Distributionally Robust Feature Selection
Maitreyi Swaroop, Tamar Krishnamurti, Bryan Wilder

TL;DR
This paper introduces a distributionally robust feature selection method that optimizes feature subsets to ensure high predictive performance across multiple subpopulations, especially when feature collection is costly.
Contribution
It proposes a novel, model-agnostic framework using a noising mechanism and variance optimization to select features that perform well across diverse groups without backpropagation.
Findings
Effective in synthetic and real-world datasets
Balances performance across multiple subpopulations
Does not require backpropagation through model training
Abstract
We study the problem of selecting limited features to observe such that models trained on them can perform well simultaneously across multiple subpopulations.

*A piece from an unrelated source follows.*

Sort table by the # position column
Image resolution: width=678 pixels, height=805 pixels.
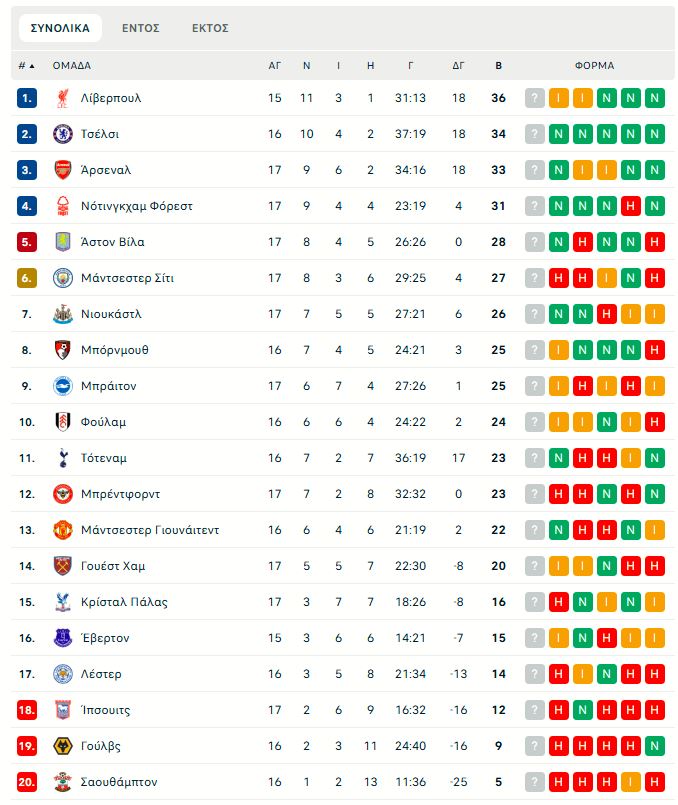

This problem has applications in settings where collecting each feature is costly, e.g. requiring adding survey questions or physical sensors, and we must be able to use the selected features to create high-quality downstream models for different populations. Our method frames the problem as a continuous relaxation of traditional variable selection using a noising mechanism, without requiring backpropagation through model training processes. By optimizing over the variance of a Bayes-optimal predictor, we develop a model-agnostic framework that balances overall performance of downstream prediction across populations. We validate our approach through experiments on both synthetic datasets and real-world data.